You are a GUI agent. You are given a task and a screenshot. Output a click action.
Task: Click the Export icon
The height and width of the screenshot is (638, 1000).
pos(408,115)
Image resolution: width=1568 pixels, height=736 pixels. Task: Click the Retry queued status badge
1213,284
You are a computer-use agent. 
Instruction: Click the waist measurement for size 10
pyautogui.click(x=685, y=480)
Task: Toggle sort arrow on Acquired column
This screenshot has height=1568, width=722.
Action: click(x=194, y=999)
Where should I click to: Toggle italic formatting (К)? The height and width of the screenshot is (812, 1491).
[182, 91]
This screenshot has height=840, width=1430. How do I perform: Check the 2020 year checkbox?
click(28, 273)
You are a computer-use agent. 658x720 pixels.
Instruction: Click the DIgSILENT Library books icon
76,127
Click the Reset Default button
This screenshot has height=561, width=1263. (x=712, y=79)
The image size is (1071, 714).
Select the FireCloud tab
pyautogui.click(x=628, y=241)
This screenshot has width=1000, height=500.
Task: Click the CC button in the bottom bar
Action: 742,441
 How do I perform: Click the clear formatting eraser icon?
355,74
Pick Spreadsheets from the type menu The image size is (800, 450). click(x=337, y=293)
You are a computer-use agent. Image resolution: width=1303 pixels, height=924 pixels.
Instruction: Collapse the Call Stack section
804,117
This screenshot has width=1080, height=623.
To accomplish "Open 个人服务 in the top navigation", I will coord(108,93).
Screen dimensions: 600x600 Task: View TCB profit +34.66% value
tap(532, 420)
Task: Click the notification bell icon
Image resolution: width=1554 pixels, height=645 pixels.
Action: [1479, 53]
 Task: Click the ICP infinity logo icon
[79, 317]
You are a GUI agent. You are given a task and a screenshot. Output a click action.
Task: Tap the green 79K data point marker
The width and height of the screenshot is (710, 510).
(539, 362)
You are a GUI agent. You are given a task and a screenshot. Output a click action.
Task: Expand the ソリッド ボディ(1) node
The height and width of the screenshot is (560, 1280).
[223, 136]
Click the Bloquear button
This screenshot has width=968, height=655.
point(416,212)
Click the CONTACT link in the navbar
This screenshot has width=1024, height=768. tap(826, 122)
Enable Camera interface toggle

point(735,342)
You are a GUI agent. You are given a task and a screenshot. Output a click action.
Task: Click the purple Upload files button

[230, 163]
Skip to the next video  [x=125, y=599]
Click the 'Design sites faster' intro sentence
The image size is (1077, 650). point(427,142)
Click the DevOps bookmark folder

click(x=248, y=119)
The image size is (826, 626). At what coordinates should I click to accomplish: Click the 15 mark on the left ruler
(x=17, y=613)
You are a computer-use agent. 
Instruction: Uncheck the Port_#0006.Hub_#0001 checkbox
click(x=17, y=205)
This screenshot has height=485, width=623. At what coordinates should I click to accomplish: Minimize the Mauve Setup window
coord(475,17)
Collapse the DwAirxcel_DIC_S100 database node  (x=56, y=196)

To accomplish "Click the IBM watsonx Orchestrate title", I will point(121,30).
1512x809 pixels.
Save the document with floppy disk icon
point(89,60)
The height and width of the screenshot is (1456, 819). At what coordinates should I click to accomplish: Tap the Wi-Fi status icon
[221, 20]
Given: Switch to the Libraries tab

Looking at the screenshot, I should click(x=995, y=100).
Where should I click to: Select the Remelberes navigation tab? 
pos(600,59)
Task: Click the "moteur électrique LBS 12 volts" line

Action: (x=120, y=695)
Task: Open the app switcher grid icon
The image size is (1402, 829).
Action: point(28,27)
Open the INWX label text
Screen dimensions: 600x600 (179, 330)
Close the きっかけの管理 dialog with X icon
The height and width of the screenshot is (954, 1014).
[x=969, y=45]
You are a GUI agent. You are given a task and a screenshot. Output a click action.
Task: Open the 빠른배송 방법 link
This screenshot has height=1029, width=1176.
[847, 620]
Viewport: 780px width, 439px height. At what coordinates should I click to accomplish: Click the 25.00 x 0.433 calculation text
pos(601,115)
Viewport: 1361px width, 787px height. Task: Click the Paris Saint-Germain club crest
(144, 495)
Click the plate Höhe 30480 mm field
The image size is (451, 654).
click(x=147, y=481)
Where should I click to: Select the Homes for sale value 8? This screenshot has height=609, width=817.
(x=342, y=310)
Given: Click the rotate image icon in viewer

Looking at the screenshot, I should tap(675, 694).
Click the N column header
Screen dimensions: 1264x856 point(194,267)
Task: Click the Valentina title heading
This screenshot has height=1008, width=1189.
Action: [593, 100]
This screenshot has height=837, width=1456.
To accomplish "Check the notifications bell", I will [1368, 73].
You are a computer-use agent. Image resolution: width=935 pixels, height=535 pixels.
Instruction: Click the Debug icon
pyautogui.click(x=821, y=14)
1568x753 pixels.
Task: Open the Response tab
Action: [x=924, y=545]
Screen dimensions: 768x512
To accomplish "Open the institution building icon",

> _The problem_: All of the data above needs to be given again exactly.

> _Answer for this exercise_:
You are a GUI agent. You are given a task and a screenshot. Output a click action.
Task: Click the Export icon
The height and width of the screenshot is (638, 1000).
pos(408,115)
Image resolution: width=1568 pixels, height=736 pixels. Task: Click the Retry queued status badge
1213,284
You are a computer-use agent. 
Instruction: Click the waist measurement for size 10
pyautogui.click(x=685, y=480)
Task: Toggle sort arrow on Acquired column
This screenshot has height=1568, width=722.
Action: click(x=194, y=999)
Where should I click to: Toggle italic formatting (К)? The height and width of the screenshot is (812, 1491).
[182, 91]
This screenshot has height=840, width=1430. How do I perform: Check the 2020 year checkbox?
click(28, 273)
You are a computer-use agent. 658x720 pixels.
Instruction: Click the DIgSILENT Library books icon
76,127
Click the Reset Default button
This screenshot has height=561, width=1263. (x=712, y=79)
The image size is (1071, 714).
Select the FireCloud tab
pyautogui.click(x=628, y=241)
This screenshot has width=1000, height=500.
Task: Click the CC button in the bottom bar
Action: 742,441
 How do I perform: Click the clear formatting eraser icon?
355,74
Pick Spreadsheets from the type menu The image size is (800, 450). click(x=337, y=293)
You are a computer-use agent. Image resolution: width=1303 pixels, height=924 pixels.
Instruction: Collapse the Call Stack section
804,117
This screenshot has width=1080, height=623.
To accomplish "Open 个人服务 in the top navigation", I will coord(108,93).
Screen dimensions: 600x600 Task: View TCB profit +34.66% value
tap(532, 420)
Task: Click the notification bell icon
Image resolution: width=1554 pixels, height=645 pixels.
Action: [1479, 53]
 Task: Click the ICP infinity logo icon
[79, 317]
You are a GUI agent. You are given a task and a screenshot. Output a click action.
Task: Tap the green 79K data point marker
The width and height of the screenshot is (710, 510).
(539, 362)
You are a GUI agent. You are given a task and a screenshot. Output a click action.
Task: Expand the ソリッド ボディ(1) node
The height and width of the screenshot is (560, 1280).
[223, 136]
Click the Bloquear button
This screenshot has width=968, height=655.
point(416,212)
Click the CONTACT link in the navbar
This screenshot has width=1024, height=768. tap(826, 122)
Enable Camera interface toggle

point(735,342)
You are a GUI agent. You are given a task and a screenshot. Output a click action.
Task: Click the purple Upload files button

[230, 163]
Skip to the next video  [x=125, y=599]
Click the 'Design sites faster' intro sentence
The image size is (1077, 650). point(427,142)
Click the DevOps bookmark folder

click(x=248, y=119)
The image size is (826, 626). At what coordinates should I click to accomplish: Click the 15 mark on the left ruler
(x=17, y=613)
You are a computer-use agent. 
Instruction: Uncheck the Port_#0006.Hub_#0001 checkbox
click(x=17, y=205)
This screenshot has height=485, width=623. At what coordinates should I click to accomplish: Minimize the Mauve Setup window
coord(475,17)
Collapse the DwAirxcel_DIC_S100 database node  (x=56, y=196)

To accomplish "Click the IBM watsonx Orchestrate title", I will point(121,30).
1512x809 pixels.
Save the document with floppy disk icon
point(89,60)
The height and width of the screenshot is (1456, 819). At what coordinates should I click to accomplish: Tap the Wi-Fi status icon
[221, 20]
Given: Switch to the Libraries tab

Looking at the screenshot, I should click(x=995, y=100).
Where should I click to: Select the Remelberes navigation tab? 
pos(600,59)
Task: Click the "moteur électrique LBS 12 volts" line

Action: (x=120, y=695)
Task: Open the app switcher grid icon
The image size is (1402, 829).
Action: point(28,27)
Open the INWX label text
Screen dimensions: 600x600 (179, 330)
Close the きっかけの管理 dialog with X icon
The height and width of the screenshot is (954, 1014).
[x=969, y=45]
You are a GUI agent. You are given a task and a screenshot. Output a click action.
Task: Open the 빠른배송 방법 link
This screenshot has height=1029, width=1176.
[847, 620]
Viewport: 780px width, 439px height. At what coordinates should I click to accomplish: Click the 25.00 x 0.433 calculation text
pos(601,115)
Viewport: 1361px width, 787px height. Task: Click the Paris Saint-Germain club crest
(144, 495)
Click the plate Höhe 30480 mm field
The image size is (451, 654).
click(x=147, y=481)
Where should I click to: Select the Homes for sale value 8? This screenshot has height=609, width=817.
(x=342, y=310)
Given: Click the rotate image icon in viewer

Looking at the screenshot, I should tap(675, 694).
Click the N column header
Screen dimensions: 1264x856 point(194,267)
Task: Click the Valentina title heading
This screenshot has height=1008, width=1189.
Action: [593, 100]
This screenshot has height=837, width=1456.
To accomplish "Check the notifications bell", I will [1368, 73].
You are a computer-use agent. Image resolution: width=935 pixels, height=535 pixels.
Instruction: Click the Debug icon
pyautogui.click(x=821, y=14)
1568x753 pixels.
Task: Open the Response tab
Action: [x=924, y=545]
Screen dimensions: 768x512
To accomplish "Open the institution building icon",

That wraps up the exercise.